Hi, I’m Anna. Cooking has always been my way of connecting with people I care about—it’s where love and food come together. Whenever I bake Paul Hollywood’s One Bowl Lemon Dessert, I think of my grandmother. She never measured, yet everything turned out perfectly. The scent of warm lemon and sugar fills my kitchen, reminding me of her gentle touch. Try Paul Hollywood’s One Bowl Lemon Dessert and tell me—does it feel like a hug from grandma too?
Why You’ll Love This Recipe
Minimal cleanup, bright citrus flavor, and timeless charm make this dessert irresistible. Every bite delivers buttery softness and sunshine-bright zest. It’s equally suited to an elegant dinner or a casual afternoon tea—proof that the simplest recipes are often the most satisfying.
This classic lemon dessert idea also fits beautifully as a light dessert for the elderly, an easy lunch dessert, or a sweet finale after an Italian meal.
Ingredients
For the Cake
- 1 cup granulated sugar – brings sweetness and golden color
- ½ cup unsalted butter, softened – adds rich flavor and tenderness
- 2 large eggs – help bind and lift the cake
- 1 tablespoon lemon zest (about 1 large lemon) – the secret to pure citrus aroma
- ¼ cup freshly squeezed lemon juice – for bright, tangy flavor
- 1½ cups all-purpose flour – gives structure and light texture
- 1 teaspoon baking powder – ensures a gentle rise
- ½ teaspoon salt – balances sweetness and deepens flavor
- ½ cup whole milk – adds moisture for a soft crumb
For the Glaze
- 1 cup powdered sugar – the silky base of your drizzle
- 2 tablespoons fresh lemon juice – for that glossy, tart finish
Directions
Step 1: Preheat and Prepare
Preheat the oven to 350°F (175°C). Grease a 9-inch round cake pan and line the bottom with parchment paper. This simple prep step ensures your cake releases perfectly once baked.

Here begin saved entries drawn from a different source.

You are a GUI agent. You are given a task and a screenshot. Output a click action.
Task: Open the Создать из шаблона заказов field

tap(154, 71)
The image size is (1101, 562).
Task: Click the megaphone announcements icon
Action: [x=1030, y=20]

Step 2: Cream the Butter and Sugar
In a large bowl, beat together the softened butter and sugar until light, pale, and fluffy. This airiness creates that soft, melt-in-your-mouth texture Paul Hollywood is known for.
Step 3: Add the Eggs
Add the eggs one at a time, mixing well after each addition. You’ll see the batter become creamy and cohesive—a sure sign of good structure.
Step 4: Stir in the Lemon Goodness
Add lemon zest and juice. As you stir, the fresh citrus oils bloom through the mixture, filling your kitchen with bright, sunny fragrance.
Step 5: Combine Dry Ingredients
In a small bowl, whisk the flour, baking powder, and salt. Gently fold this mixture into the wet ingredients, alternating with milk. Begin and end with the dry mix, stirring lightly to keep the cake fluffy.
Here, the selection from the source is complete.